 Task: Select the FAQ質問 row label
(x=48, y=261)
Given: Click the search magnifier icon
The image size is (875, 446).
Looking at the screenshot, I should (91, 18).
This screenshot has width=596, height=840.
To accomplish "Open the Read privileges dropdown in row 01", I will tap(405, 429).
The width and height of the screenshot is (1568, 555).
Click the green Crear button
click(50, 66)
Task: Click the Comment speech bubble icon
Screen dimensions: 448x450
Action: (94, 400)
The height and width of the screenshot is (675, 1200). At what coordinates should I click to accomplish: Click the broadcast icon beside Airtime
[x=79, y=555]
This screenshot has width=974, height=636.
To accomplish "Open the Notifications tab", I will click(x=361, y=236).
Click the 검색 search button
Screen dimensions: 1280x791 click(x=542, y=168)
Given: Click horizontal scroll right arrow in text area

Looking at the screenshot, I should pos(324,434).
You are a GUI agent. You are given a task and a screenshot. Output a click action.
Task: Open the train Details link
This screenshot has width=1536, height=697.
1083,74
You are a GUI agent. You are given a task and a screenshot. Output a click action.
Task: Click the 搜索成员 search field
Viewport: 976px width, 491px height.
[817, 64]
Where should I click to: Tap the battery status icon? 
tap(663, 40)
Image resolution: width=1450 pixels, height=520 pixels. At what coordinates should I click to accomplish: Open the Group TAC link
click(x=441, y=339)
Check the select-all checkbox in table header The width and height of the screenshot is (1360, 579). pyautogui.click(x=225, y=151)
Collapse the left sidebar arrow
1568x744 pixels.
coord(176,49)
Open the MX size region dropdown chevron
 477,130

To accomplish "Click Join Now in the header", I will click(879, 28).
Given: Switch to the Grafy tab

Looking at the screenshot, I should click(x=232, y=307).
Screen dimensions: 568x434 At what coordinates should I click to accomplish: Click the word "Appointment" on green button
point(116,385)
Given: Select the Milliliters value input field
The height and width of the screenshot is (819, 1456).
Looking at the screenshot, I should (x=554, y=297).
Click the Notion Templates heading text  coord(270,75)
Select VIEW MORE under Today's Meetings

◆ WHAT NEEDS TO BE DONE
Only a number is wanted here: how many lines of the records above contain "will".

◆ SOLUTION TO THE PROBLEM
3